塚原土佐守高幹 推定地扱いであった卜伝の城を本格調査

戦国時代の剣術家、塚原卜伝(ぼくでん)(1489-1571)が城主を務めた塚原城跡(塚原館跡)について、鹿嶋市教委は10月下旬、初めての本格的な発掘調査に着手する。これまで「推定地」扱いだったが、史実解明の一歩につながる可能性も出てきた。(2009.9.27茨城新聞)

卜伝塚原新右衛門は常陸国鹿島神宮神官の一族鹿島氏の子として生まれ、後に分家である塚原氏に養子に入った。実父より鹿島古流、養父より天真正伝香取神道流を学んだ。諸説あるが秘伝「一の太刀」を体得し、自ら鹿島新当流を開眼した。

茨城県鹿嶋市にある塚原ト伝のお墓には以前訪れたことがあります。鹿島神宮から北浦沿いに行く途中の山の中腹にあります。案内板は出ていますが、墓所の周辺は当時の面影をそのまま残す静かな場所でありました。記事中にある塚原館のある沼尾は墓所の北西にあたります。この辺りは須賀城郭遺構郡と呼ばれ、墓所の東にある長吉寺を中心とした防御施設が存在した遺構が点々としています。ですが、現在は一面が畑となり多くの藪に覆われて場所を推定するのが精一杯のようです。

ト伝は生涯を通して兵法修行の旅に多くの時間を費やしていたため、塚原館の主であった期間は第2回兵法修行の旅から帰国した翌年の天文2年(1533)から3回目の修行に出た弘治3年(1557)までの24年間だけであったということです。

これまで市の財政上の理由から城館の調査には着手することが出来なかったとあります。しかし、この場所は県の遺跡地図には埋蔵文化財包蔵地として指定されていますので、今回の調査でト伝の城館であることが証明されれば、実に興味深いことだと思います。それは、私が抱く塚原ト伝のイメージも津本陽著「塚原卜伝十二番勝負」などによる創作上のものが多くを占めているからです。史実としての具体的な卜伝の姿が陽の目を見ることは、誰もが待ち望んでいることでしょう。

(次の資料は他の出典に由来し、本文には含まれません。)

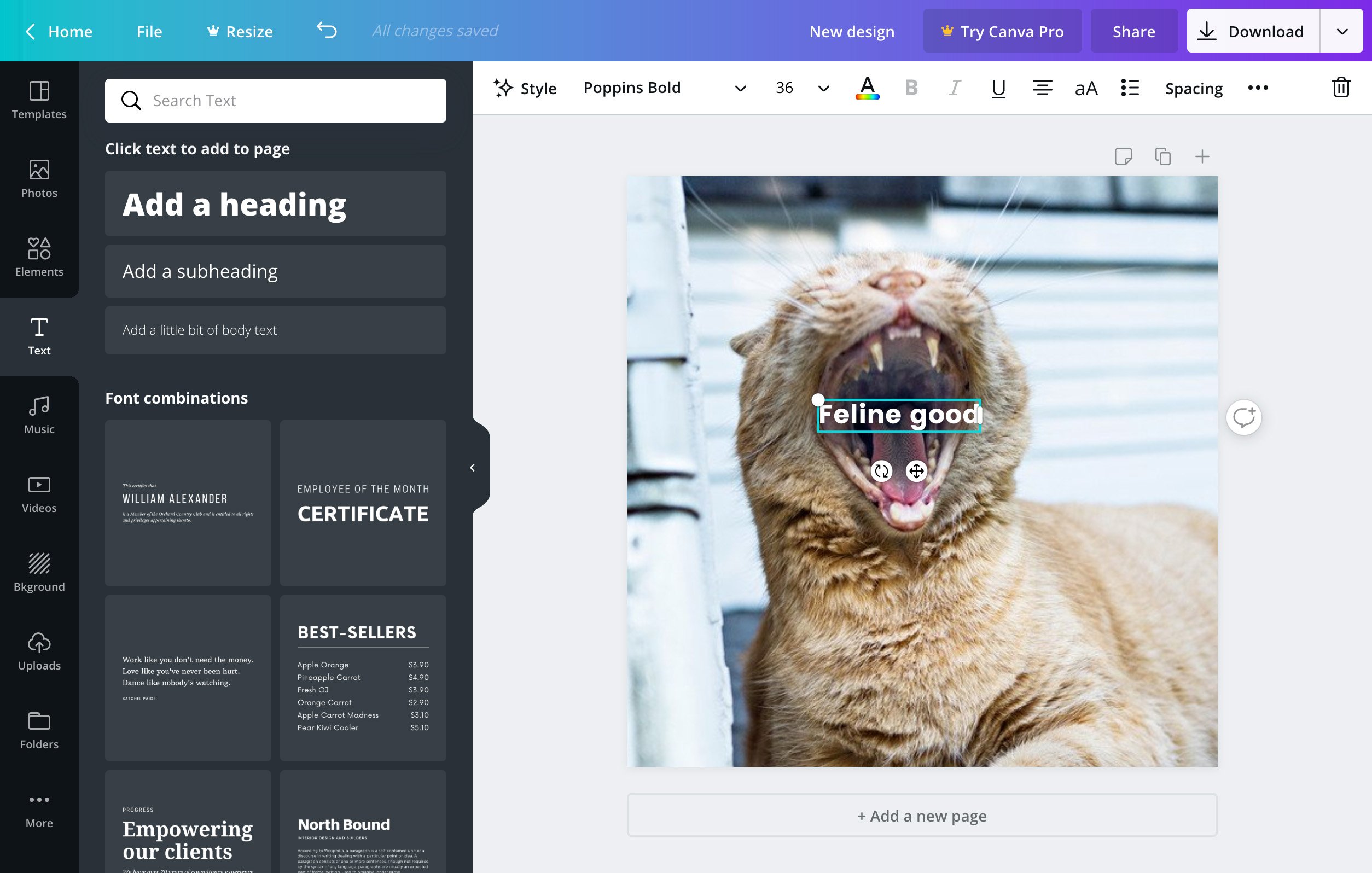Toggle Italic formatting on text

(x=954, y=87)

塚原館の調査をはじめとし、鹿嶋市では塚原ト伝の観光に力を入れ、平成19年からは5ヵ年計画でト伝を主人公とするNHK大河ドラマの誘致運動を展開しています。まあ、どの自治体でも地元の歴史的人物を大河に引っ張り出そうとしているのには今更驚きはしませんが、城館の調査で良い結果が出る事へは期待したいと思います。鹿島神宮近くに建つ銅像は「無想無我」の境地に達したト伝を表現していて、これは一見の価値があると思います。

コメント

  1. 最近剣豪に凝ってますもので・・。
                         末尾ルコ(アルベール)

  2. fuzzy より:

    伝説の剣聖
    塚原卜伝は、伝説・逸話が多く史実は掴みづらです。上泉信綱や北畠具教などを始め多くの剣豪が弟子と謂れ、正に剣聖ですね。
    大河ドラマ誘致、塚原卜伝良いと思います。

  3. Yubarimelon より:

    末尾ルコ(アルベール)さん、訪問ありがとうございます。
    私も剣豪が大好きなんです。

  4. Yubarimelon より:

    fuzzyさん、コメントありがとうございます。
    大河の主人公になれればと私も思います。

  5. Yubarimelon より:

    nice!を入れていただいた皆さん、ありがとうございます。
    返答が遅れたこと申し訳ありません。